02Hay dos santos que están en todos los altares de las iglesias porque, aparte de ser santos de altura (si pudiera aceptarse esta forma de hablar), son santos queridísimos: Teresa de Lisieux y Antonio de Padua. Quizá la razón descanse en que el cristianismo provoca esto que se llama proximidad con los amigos de Dios. Y el pueblo llano sabe que para acercarse a la casa de Dios no hay que conseguir certificados, ni llamar a secretarias que tienen a su cargo infinidad de tareas pendientes, no hay esperas ni trámites. Teresa y Antonio iban por la casa de Dios desde que se dieron cuenta de que tenían la vocación de vivir para Él, desde ese momento estar en Dios era habitar en la propia casa.

Los dos murieron muy jóvenes, los dos supieron que esta vida se vive descendiendo, que el proceso es el inverso al del alpinista avezado.

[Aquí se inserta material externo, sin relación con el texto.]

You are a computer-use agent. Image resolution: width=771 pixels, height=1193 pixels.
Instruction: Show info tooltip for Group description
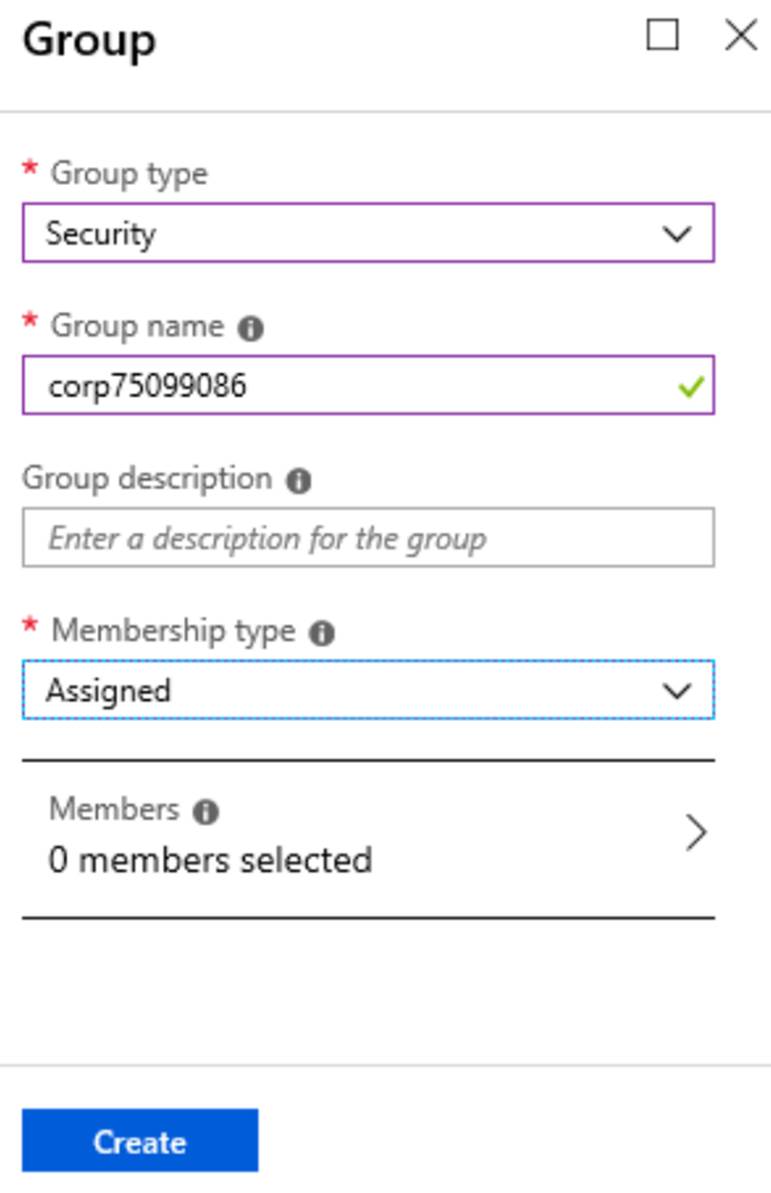[x=298, y=481]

Descendió Dios al hacerse hombre, se «dejó descender» muerto en la cruz por los brazos de los amigos, se agachó ante el leproso y el ciego, y ante los pies de Pedro. Así también hicieron Teresa y Antonio.

Hoy celebramos la fiesta del patrón de las estériles, de los pobres, viajeros, albañiles, panaderos y papeleros. A San Antonio se le llama cuando perdemos las cosas y las solteras le piden un marido fiel. No todos los franciscanos pueden contar en su currículum que conocieron a su fundador. Ese sí fue el caso de Antonio. En la gran asamblea de 1221, el último de los capítulos que admitió la participación de todos los miembros de la orden, estuvo presidido por el hermano Elías y San Francisco estaba presente, y seguro que habló, aunque constancia no tenemos.

Antonio en seguida fue conocido por predicar como san Juan Crisóstomo, aquel Padre de la Iglesia de los primeros siglos que hablaba de Dios con palabras llenas del incendio amoroso de los muy enamorados. A veces nos guardamos imágenes inadecuadas de los santos que a la larga no nos hacen mucho bien, como esa obra de Benlliure: una miríada de peces con ojos desorbitados asoman fuera del agua para escuchar las prédicas de Antonio. Él mismo decía que el gran peligro del cristiano es «predicar y no practicar, creer pero no vivir de acuerdo con lo que se cree». Nuestro santo no tuvo que hacer grandes cursos de oratoria para ganarse a la gente, sino aprender de la pasión de Cristo por el hombre. Aprendió en esa escuela de pocos libros que es el corazón del Maestro.